(Stored data)
--------------------------------------------------
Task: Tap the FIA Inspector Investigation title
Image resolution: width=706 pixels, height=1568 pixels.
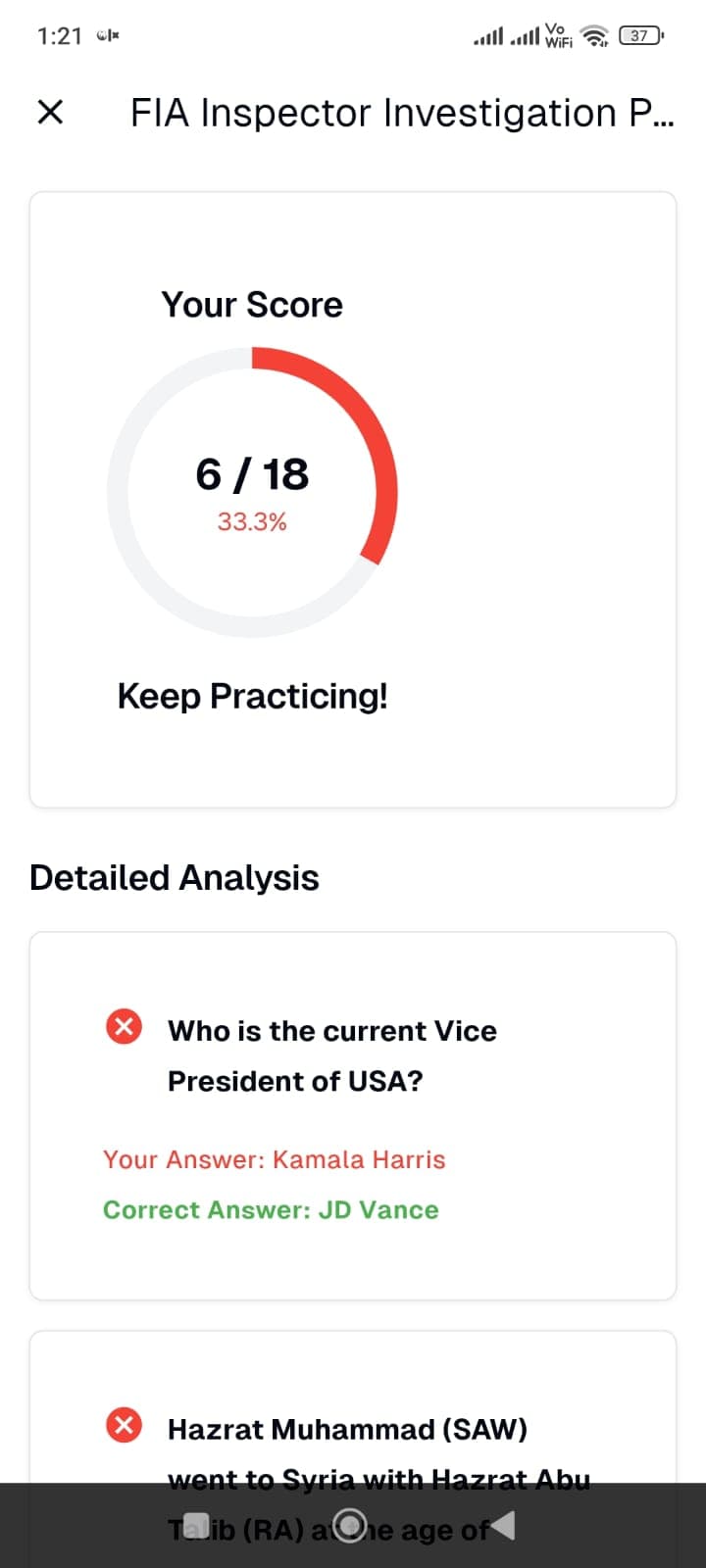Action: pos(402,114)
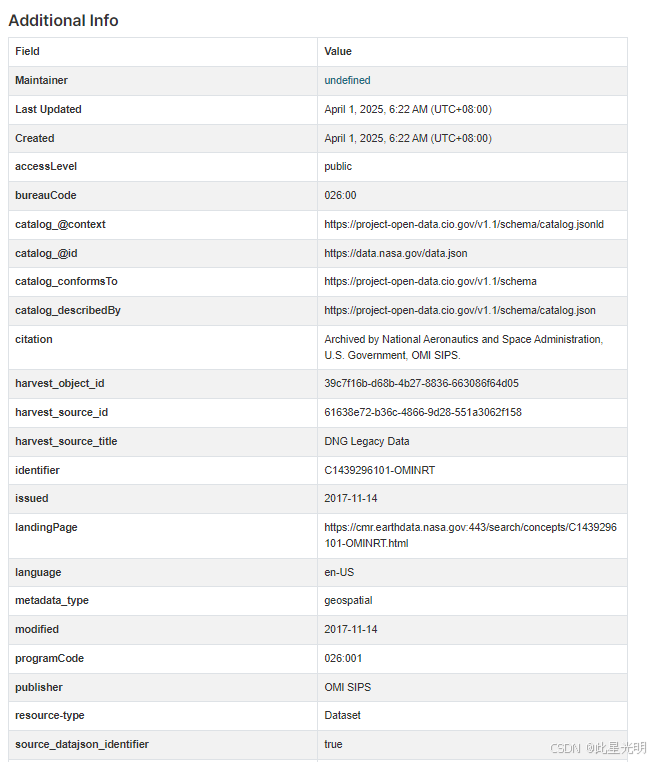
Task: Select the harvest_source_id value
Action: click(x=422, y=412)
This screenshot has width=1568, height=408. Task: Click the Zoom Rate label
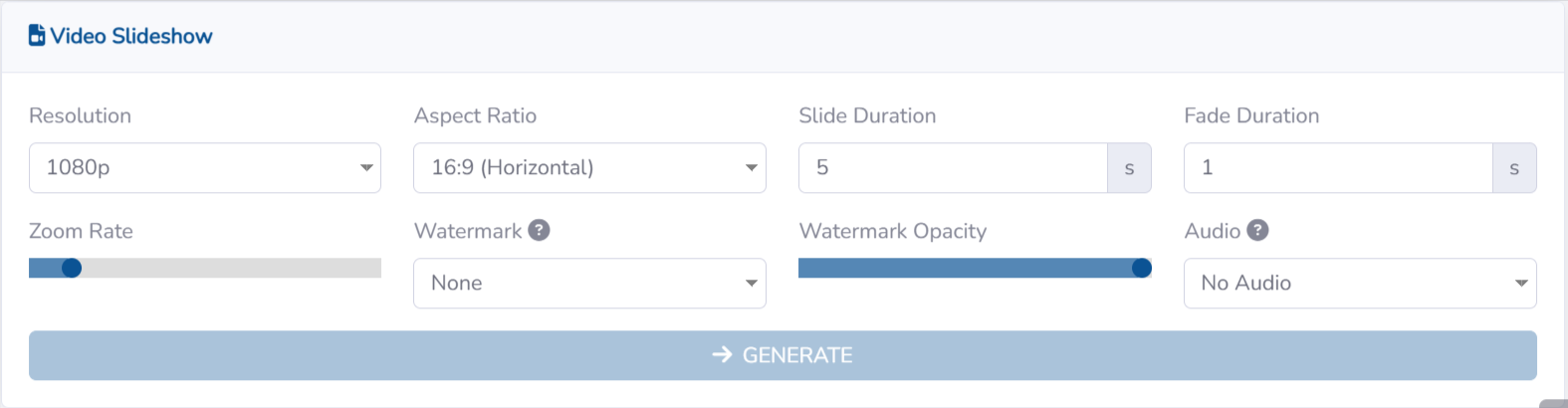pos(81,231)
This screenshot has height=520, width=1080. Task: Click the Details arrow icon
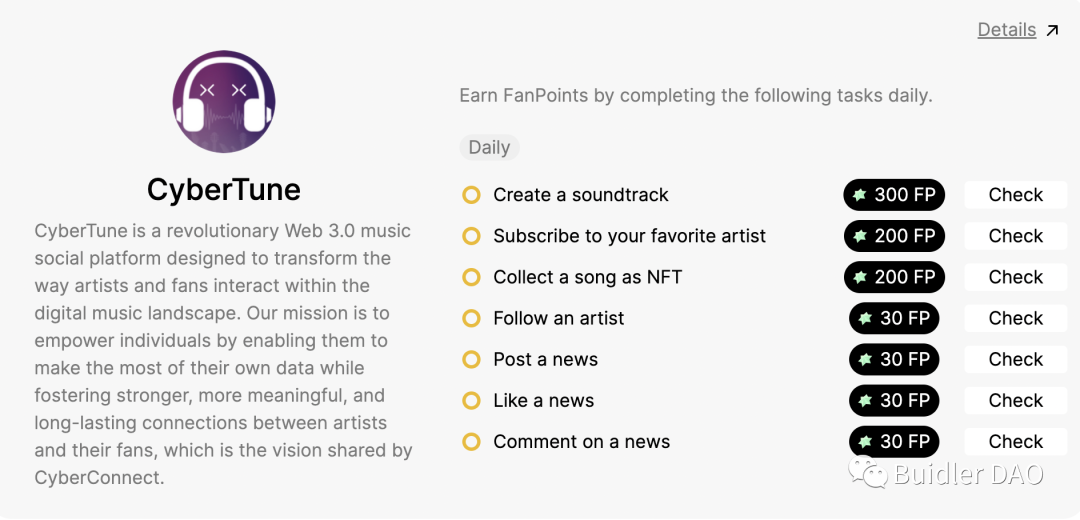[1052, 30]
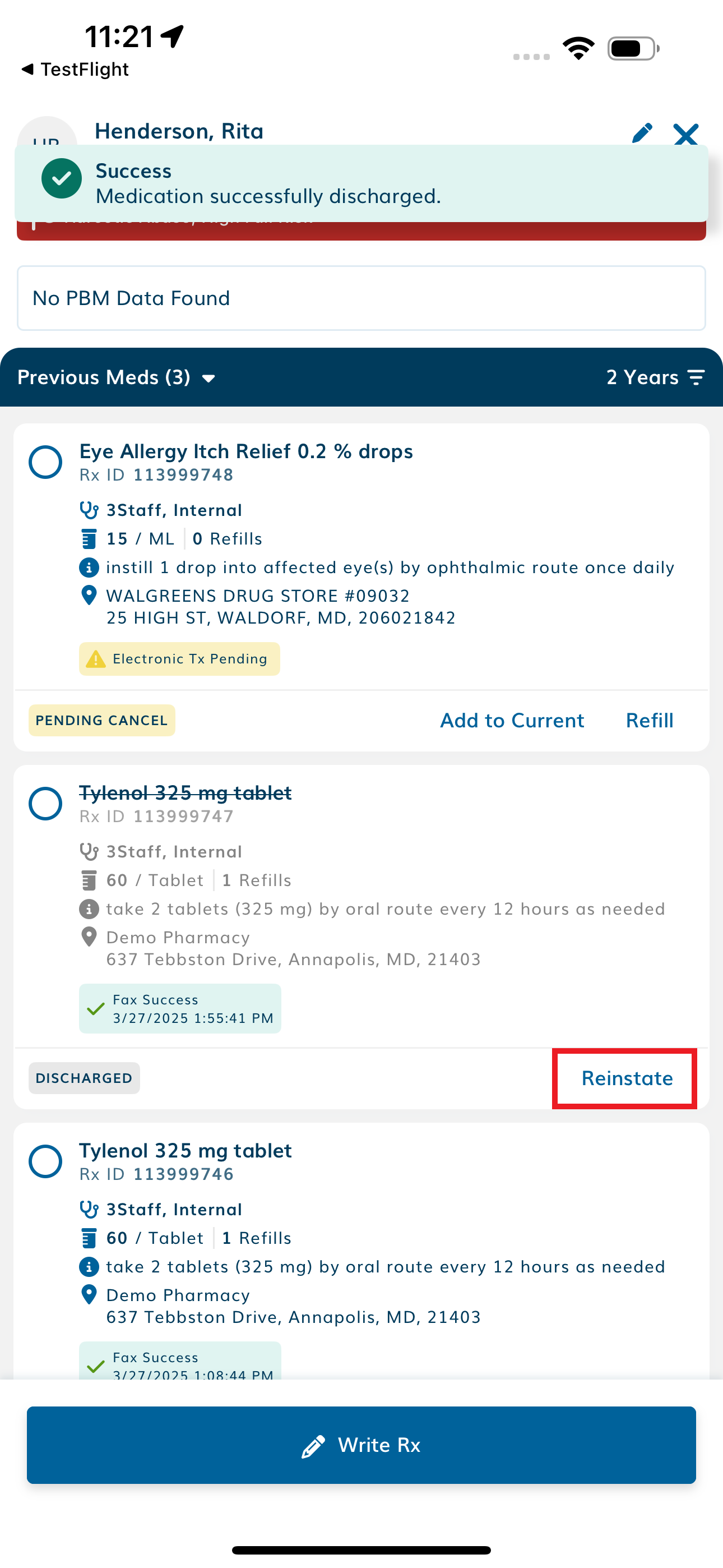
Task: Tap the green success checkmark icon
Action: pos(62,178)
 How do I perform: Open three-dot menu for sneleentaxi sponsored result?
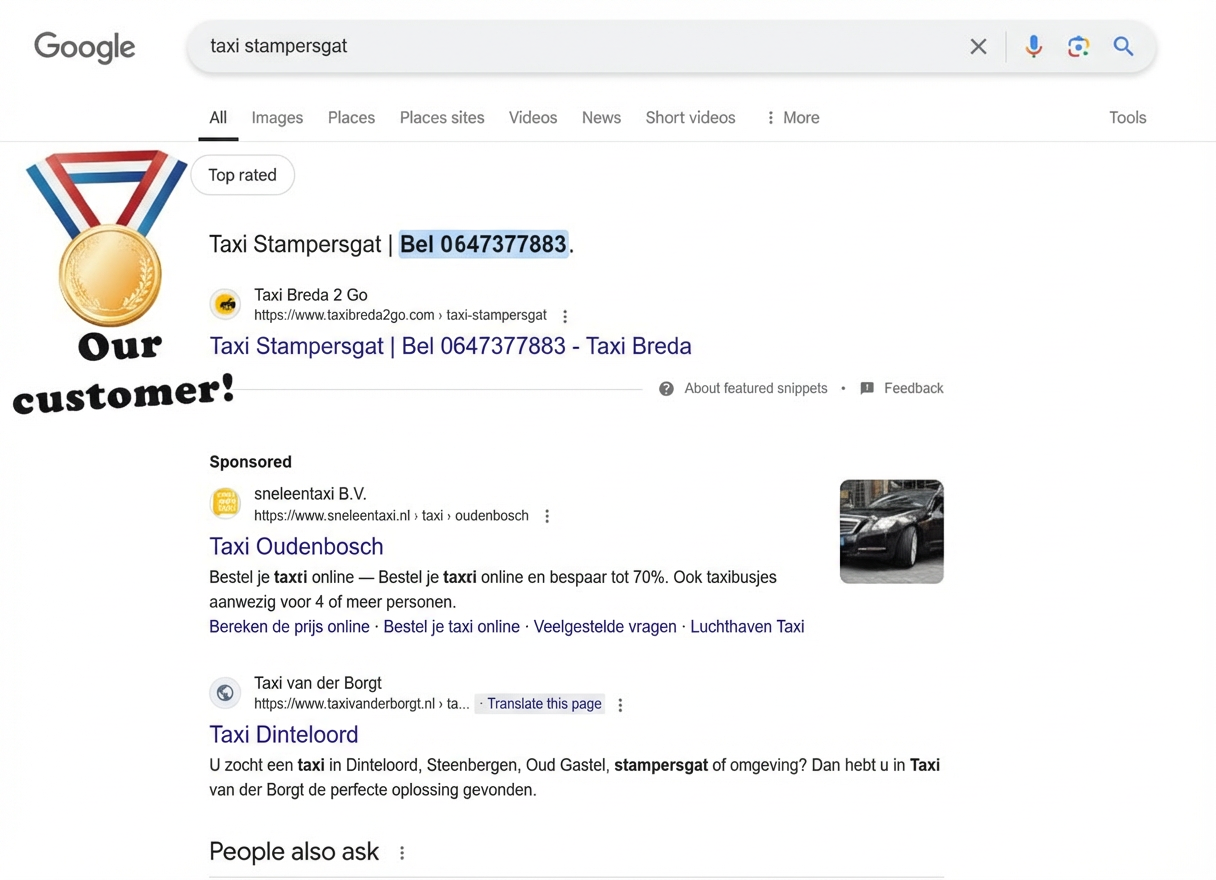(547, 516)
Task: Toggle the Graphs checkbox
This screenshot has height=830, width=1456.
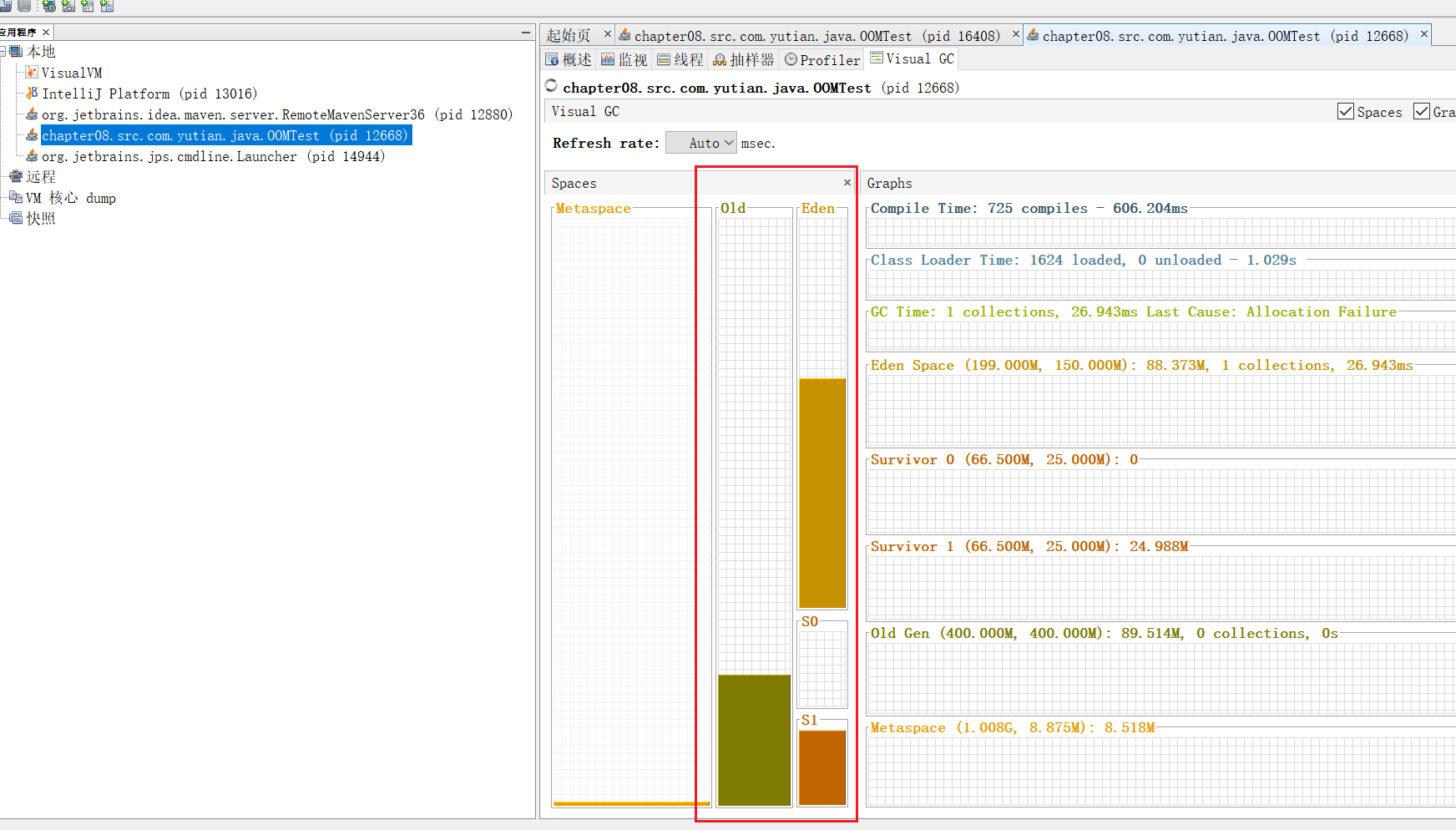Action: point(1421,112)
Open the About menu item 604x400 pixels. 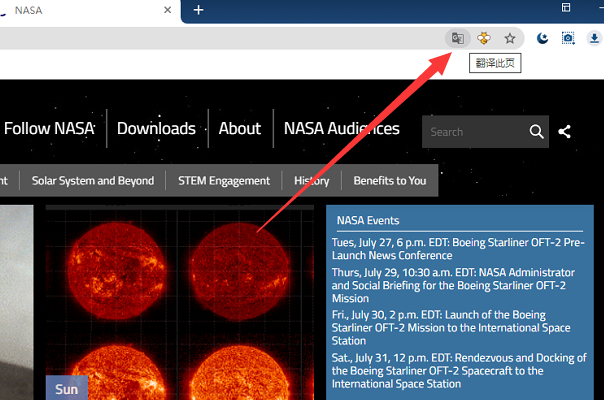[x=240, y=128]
--------------------------------------------------
■ ASSIGNMENT:
Only the lines from the first line of the data above through the line with "Task: Toggle the Graphs checkbox" should appear in the answer, retyped exactly, with every picture left out.

■ WRITTEN RESPONSE:
Task: Tap the FIA Inspector Investigation title
Image resolution: width=706 pixels, height=1568 pixels.
Action: pos(402,114)
Task: Select the harvest_source_id value
Action: click(x=422, y=412)
This screenshot has width=1568, height=408. Task: Click the Zoom Rate label
pos(81,231)
This screenshot has height=520, width=1080. Task: Click the Details arrow icon
[1052, 30]
Task: Tap the green success checkmark icon
Action: pos(62,178)
 How do I perform: Open three-dot menu for sneleentaxi sponsored result?
(547, 516)
Task: Toggle the Graphs checkbox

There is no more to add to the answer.